Dr. Poggio completed medical school at University Del Salvador in Buenos Aires, Argentina, and clinical training in Nephrology and Hypertension at Cleveland Clinic. Dr. Poggio is a physician in the Department of Nephrology and Hypertension of the Glickman Urological and Kidney Institute at Cleveland Clinic and a Professor of Medicine at the Cleveland Clinic Lerner College of Medicine of CWRU. He also has a joint appointment with the Transplant Center and the Department of Immunology at the Lerner Research Institute, and he is currently the Medical Director of the Kidney Transplant Program at the Cleveland Clinic.
Dr. Poggio is interested in the development of tools to risk-stratify transplant subjects and the development of novel non-invasive immune monitoring techniques that permits the clinician to more accurately risk-stratify kidney transplant recipients.
Dr. Rothstein received his BA from the University at Buffalo and his MD from The University of Pennsylvania School of Medicine where he also completed his internal medicine residency. Dr. Rothstein went on to complete his renal fellowship at Brigham and Women’s Hospital, Harvard Medical School. Dr. Rothstein completed a research fellowship at Dana Farber Cancer Institute. He is currently the Pittsburgh Steelers Chair in Transplantation at University Pittsburgh where he holds professorships in the Department of Surgery, Department of Medicine, and Department of Immunology.
Dr. Rothstein studies immunoregulation and tolerance in allograft and autoimmune models. He received the Fujisawa Achievement Award in Transplantation in 2013 and the AST Basic Science Established Investigator Award in 2020 from the American Society of Transplantation.

Entries drawn from a collection:
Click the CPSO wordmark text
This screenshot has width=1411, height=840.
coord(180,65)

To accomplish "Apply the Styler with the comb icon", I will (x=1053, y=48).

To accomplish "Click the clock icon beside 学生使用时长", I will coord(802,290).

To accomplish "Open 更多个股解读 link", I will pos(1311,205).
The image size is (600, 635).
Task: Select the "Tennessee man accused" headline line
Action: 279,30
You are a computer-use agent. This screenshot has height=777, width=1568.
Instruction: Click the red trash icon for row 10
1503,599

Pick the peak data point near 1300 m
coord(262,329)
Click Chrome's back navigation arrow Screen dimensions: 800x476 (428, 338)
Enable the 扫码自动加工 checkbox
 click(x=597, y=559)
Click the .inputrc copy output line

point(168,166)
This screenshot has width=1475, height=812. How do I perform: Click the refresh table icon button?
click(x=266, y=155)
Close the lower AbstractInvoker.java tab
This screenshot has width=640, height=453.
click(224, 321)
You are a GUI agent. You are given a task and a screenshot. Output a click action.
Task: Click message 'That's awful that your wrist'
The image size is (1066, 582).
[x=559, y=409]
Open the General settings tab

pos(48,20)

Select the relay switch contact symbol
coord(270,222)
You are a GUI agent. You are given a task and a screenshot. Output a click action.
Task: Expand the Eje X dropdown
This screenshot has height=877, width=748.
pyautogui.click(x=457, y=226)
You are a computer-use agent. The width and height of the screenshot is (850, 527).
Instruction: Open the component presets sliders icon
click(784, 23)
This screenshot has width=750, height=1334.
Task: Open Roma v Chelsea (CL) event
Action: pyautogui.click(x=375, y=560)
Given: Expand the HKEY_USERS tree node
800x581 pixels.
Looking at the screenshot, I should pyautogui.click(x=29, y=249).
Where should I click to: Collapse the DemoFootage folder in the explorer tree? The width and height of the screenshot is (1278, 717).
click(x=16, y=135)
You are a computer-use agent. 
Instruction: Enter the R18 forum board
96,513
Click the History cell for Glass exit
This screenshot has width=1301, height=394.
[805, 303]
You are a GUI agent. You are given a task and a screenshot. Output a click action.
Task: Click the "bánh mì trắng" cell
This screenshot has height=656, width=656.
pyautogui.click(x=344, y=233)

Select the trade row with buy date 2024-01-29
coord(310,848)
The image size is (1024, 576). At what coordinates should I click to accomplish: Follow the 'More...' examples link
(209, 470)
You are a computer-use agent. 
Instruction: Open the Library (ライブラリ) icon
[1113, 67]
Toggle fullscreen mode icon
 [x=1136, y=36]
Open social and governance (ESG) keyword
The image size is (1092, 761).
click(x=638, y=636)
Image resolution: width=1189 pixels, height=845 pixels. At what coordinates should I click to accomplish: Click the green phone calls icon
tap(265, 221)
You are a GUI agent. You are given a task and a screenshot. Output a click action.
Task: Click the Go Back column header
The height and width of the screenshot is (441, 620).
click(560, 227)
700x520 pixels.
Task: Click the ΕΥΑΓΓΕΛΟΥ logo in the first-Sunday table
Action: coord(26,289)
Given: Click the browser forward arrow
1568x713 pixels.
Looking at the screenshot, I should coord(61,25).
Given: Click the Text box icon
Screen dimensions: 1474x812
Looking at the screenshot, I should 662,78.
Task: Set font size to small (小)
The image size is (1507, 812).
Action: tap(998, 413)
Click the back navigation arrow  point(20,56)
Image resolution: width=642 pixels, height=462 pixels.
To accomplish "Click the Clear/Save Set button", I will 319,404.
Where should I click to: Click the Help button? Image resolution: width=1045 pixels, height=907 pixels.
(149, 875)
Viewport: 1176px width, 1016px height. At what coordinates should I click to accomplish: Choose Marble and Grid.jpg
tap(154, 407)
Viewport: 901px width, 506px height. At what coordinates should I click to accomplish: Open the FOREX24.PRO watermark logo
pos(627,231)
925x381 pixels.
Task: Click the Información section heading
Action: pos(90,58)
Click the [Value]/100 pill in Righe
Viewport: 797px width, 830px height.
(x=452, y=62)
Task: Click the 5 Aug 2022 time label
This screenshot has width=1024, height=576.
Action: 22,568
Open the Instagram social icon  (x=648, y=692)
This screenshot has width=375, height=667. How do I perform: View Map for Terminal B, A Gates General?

> **Set of tasks**:
(a) Answer these questions from the physician profiles:
(i) At which university did Dr. Poggio complete medical school?
(ii) Where did Dr. Rothstein complete his renal fellowship?
(iii) In what year did Dr. Rothstein receive the Fujisawa Achievement Award in Transplantation?
(b) Copy the part of the physician profiles that opens with "Dr. Rothstein received" and closes with "Department of Immunology.", swapping "research fellowship" for "postdoctoral fellowship".
The entries play no part in the work on this page.

> **Your written answers**:
(a)
(i) University Del Salvador in Buenos Aires, Argentina
(ii) Brigham and Women's Hospital, Harvard Medical School
(iii) 2013

(b)
Dr. Rothstein received his BA from the University at Buffalo and his MD from The University of Pennsylvania School of Medicine where he also completed his internal medicine residency. Dr. Rothstein went on to complete his renal fellowship at Brigham and Women’s Hospital, Harvard Medical School. Dr. Rothstein completed a postdoctoral fellowship at Dana Farber Cancer Institute. He is currently the Pittsburgh Steelers Chair in Transplantation at University Pittsburgh where he holds professorships in the Department of Surgery, Department of Medicine, and Department of Immunology.